Why should I be part of this?

You will be making it easy for other researchers to compare with your work, to adopt and extend your research. This instantly means more recognition for your work and higher impact.

Taking part in the SIGMOD Reproducibility process enables your paper to take the ACM Results Replicated label. This is embedded in the PDF of your paper in the ACM digital library.

There is an option to also host your data, scripts and code in the ACM digital library as well to make them available to a broad audience, which will award the ACM Artifacts Available label.

ACM Results Replicated label

The experimental results of the paper were replicated by the committee and were found to support the central results reported in the paper.

ACM Artifacts Available label

The experiments (data,code,scripts) are made available to the community.

Both the ACM Results Replicated label and the ACM Artifacts Available label are visible in the ACM digital library.

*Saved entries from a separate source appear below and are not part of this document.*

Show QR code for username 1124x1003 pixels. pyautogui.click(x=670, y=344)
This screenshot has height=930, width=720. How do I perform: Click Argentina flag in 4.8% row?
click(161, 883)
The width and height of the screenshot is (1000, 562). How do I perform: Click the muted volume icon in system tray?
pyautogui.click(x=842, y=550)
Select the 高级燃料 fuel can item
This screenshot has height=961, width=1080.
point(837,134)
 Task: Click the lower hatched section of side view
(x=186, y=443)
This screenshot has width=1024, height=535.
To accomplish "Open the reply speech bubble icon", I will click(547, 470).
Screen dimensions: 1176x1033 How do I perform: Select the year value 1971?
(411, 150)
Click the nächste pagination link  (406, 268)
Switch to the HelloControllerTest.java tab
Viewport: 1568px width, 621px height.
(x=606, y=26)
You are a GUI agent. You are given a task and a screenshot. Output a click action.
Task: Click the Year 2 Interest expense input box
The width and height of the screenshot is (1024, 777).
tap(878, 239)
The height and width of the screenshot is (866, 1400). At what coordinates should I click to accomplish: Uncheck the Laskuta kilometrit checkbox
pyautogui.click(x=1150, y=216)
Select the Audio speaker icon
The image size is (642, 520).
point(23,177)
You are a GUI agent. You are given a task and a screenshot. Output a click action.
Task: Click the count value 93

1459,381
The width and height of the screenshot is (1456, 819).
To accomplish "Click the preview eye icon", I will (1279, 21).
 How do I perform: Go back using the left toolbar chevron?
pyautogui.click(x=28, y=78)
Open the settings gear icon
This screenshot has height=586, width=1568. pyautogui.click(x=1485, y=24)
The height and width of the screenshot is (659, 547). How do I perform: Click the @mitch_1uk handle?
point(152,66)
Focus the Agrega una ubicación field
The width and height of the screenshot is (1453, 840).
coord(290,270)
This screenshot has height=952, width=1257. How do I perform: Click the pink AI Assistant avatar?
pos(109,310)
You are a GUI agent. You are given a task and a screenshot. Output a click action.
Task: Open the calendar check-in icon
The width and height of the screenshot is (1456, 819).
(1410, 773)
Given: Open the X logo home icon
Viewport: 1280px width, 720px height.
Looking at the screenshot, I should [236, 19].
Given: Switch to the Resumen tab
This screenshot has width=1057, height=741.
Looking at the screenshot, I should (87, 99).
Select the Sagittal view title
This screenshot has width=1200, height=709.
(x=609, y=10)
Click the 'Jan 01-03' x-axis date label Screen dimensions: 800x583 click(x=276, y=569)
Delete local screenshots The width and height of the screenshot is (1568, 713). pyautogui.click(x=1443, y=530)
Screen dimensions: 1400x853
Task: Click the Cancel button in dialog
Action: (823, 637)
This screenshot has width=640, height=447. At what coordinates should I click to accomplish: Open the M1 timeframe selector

Successful papers will be advertised at DBworld and the list of award winners will be maintained at sigmod.org. In addition, the official SIGMOD Reproducibility website maintains and advertises your papers, serving as a centralized location where researchers will be able to find all the experimentation material of sharable SIGMOD papers. We will continue to enhance the functionality and material on this website to make it attractive and useful for the community, so stop by often!

ACM SIGMOD Most Reproducible Paper Award

This is a new award that recognizes the best papers in terms of reproducibility. The three most reproducible papers are picked every year and the awards are presented during the awards session of the SIGMOD conference (next year). Each award comes with a 750$ honorarium sponsored by IBM. The criteria are as follows:

Replicability (ideal: all results can be verified)
Ease of Replicability (ideal: just works)
Portability (ideal: linux, mac, windows)
Reproducibility (ideal: can change workloads, queries, data and get similar behavior with published results)

The awards are selected by the Reproducibility Awards Committee, chaired by Dennis Shasha. The committee is formed after all submissions are received so that there are no conflicts. Decisions are made based on scores that reviewers assign to each paper for all factors described above.

How much overhead is it?

At first, making research sharable seems like an extra overhead for authors. You just had your paper accepted in a major conference; why should you spend more time on it? The answer is to have more impact!

If you ask any experienced researcher in academia or in industry, they will tell you that they in fact already follow the reproducibility principles on a daily basis! Not as an afterthought, but as a way of doing good research.

Maintaining easily reproducible experiments, simply makes working on hard problems much easier by being able to repeat your analysis for different data sets, different hardware, different parameters, etc. Like other leading system designers, you will save significant amounts of time because you will minimize the set up and tuning effort for your experiments. In addition, such practices will help bring new students up to speed after a project has lain dormant for a few months.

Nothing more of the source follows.